We must understand and keep in mind that at the moment of data entry the text (the entire quantity of information contained within it) is being entrusted to a different channel from that in which it has survived until now (if one of the elements of the system of communication changes, the others necessarily change as well). We must also always remember that transcription is in any case an interpretative act that manifests itself at the very moment in which we take any decision: from the simplest — is this element a full stop, the end of an abbreviation or a dash? – to the more complex — is this other case a verse, a single verse on two printed lines, or two verses?  [Gigliozzi 1998, 228]

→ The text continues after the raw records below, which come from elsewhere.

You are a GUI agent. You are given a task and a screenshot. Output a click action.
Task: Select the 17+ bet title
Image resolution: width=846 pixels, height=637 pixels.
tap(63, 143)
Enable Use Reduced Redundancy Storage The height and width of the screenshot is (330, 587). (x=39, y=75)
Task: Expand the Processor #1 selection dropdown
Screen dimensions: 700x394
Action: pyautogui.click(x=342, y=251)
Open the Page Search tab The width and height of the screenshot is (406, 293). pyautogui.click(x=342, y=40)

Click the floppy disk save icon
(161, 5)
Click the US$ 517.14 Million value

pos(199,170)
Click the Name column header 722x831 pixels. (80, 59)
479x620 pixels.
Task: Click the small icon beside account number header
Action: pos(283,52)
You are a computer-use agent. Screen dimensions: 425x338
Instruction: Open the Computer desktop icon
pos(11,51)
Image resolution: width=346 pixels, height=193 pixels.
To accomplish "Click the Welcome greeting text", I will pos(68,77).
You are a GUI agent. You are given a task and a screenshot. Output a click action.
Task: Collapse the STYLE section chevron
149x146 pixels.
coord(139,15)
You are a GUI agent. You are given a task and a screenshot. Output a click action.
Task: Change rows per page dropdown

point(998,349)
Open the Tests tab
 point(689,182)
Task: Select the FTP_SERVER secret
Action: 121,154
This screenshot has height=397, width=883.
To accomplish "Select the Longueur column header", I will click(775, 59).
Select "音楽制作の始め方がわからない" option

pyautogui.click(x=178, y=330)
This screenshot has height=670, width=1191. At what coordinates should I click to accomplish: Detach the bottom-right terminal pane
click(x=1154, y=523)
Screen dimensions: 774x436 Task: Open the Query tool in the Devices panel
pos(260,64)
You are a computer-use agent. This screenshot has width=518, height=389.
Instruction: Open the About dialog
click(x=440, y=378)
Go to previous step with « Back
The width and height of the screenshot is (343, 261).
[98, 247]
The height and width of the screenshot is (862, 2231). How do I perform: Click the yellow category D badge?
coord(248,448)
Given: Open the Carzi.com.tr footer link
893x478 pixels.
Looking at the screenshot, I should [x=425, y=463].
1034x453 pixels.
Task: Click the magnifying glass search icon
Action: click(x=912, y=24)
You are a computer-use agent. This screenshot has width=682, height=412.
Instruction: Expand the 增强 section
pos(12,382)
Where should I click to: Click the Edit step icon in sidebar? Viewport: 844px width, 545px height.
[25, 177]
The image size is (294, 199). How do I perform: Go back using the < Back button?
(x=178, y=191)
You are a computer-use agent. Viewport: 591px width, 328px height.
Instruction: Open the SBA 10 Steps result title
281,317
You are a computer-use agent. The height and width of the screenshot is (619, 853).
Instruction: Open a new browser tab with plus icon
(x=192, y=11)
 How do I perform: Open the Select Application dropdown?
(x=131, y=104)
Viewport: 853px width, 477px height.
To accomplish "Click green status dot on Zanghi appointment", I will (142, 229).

Such "decisions" imply a perspective, a selection of aspects, a method of analysis and a choice of an encoding model, to arrive at a representation of the text out of so many possibilities — an encoding that we realize through a markup language permits us to formally describe the structure of a text, and to analyze the data in depth. Its utility will be in proportion to how much information it can set out, include and preserve. However, it will not be possible, and would hardly be desirable, to represent all aspects an ideal reader would see in a text. The printing bias has forced us to think of a text as a stable product, but if we either look at the different historical representations of a given text or at its documented writing stages, we realize that there is not one text, but many texts, as many as there are mechanisms of writing, material production, intertextual paths and methodologies of reconstruction.
Nowadays the most powerful device for the representation and digital analysis of literary texts is XML (Extensible Markup Language), which provides a rigorous syntax for representing the deep structure of a text. XML is a metalanguage, that is to say a system for defining tags that describe the role played by every element within a text. Apart from technical advantages (portability, standardisation, flexibility, representational power) markup languages have been credited with allowing the scholar to make his own interpretation of the text more explicit [Ciotti 2005, 9–42].
Of course, markup languages, like any other technological instrument, are not perfect. They impose a hierarchical structure, which is normally used as a container for the text.[5] This can lead to major difficulties in cases where the text cannot be reduced to such a structure. The "well-formedness" of XML, the requirement that every element, except for the document root, must be contained in some other element, gives the text an explicit and unambiguous structure. This principle is in contrast with what Buzzetti defines as the "dynamic instability of literary texts"  [Buzzetti 2002]. A number of recent papers have underlined the seriousness of the problems that such dynamic instability poses for XML markup. For example, [Vetter and McDonald 2003] explore the main techniques for recording variants taken from the TEI Guidelines, as well as several ad hoc methods for interlinking them in the poetry of Emily Dickinson. They conclude rather negatively that no method for recording Dickinson’s variants proves to be "entirely satisfactory"  [Vetter and McDonald 2003, 151]. [Vanhoutte 2006] likewise, in applying modern encoding techniques to record the variation of the manuscript antecedents of a classic Flemish novel, remarks, "The modern manuscript shows a much more complicated web of interwoven and overlapping relationships of elements and structures" [than the printed book]. And although not a case of a modern manuscript, [Bart 2006] describes the problems of encoding variation in the Ht manuscript of Piers Plowman, such as variation in line numbering and the encoding of variants between physical versions, for which the author had often to resort to "the shameless application of technical duct tape."
Specific cases can always be dismissed as anomalies, but these problems appear to be serious enough to warrant further investigation. Since we work on modern manuscripts, and on visualising the encoding of such texts, we are interested in discovering whether the Text Encoding Initiative Guidelines (TEI) are in fact sufficient to encode modern manuscript material. Investigation of specific cases does have the advantage of providing a wealth of fine detail that can’t be derived from purely theoretical or technical investigations.
The TEI offers a rich collection of guidelines, originally for the encoding of ancient texts, although in later editions it has included specific guidelines for the textual phenomena of modern and contemporary texts [Burnard & Bauman 2007, Ch. 11]. The encoding of these elements, which Vanhoutte calls the "temporal unity" of writing, is often problematic [Vanhoutte 2003, 12] or "very complicated, if not impossible"  [Pierazzo 2007, 151]. Any movement of the text forwards or backwards in time (cf. below § 2.3) naturally tends to generate overlapping structures. However, the spatial dimension can also represent a problem: we need only think of modern poetic texts, in which it is often very difficult to recover the structure of a composition in strophes and verses. The following paragraphs are an attempt to confront these clashes of theory and practice via a case study: the encoding of three compositions and their various writing phases by the Italian poet and writer Valerio Magrelli.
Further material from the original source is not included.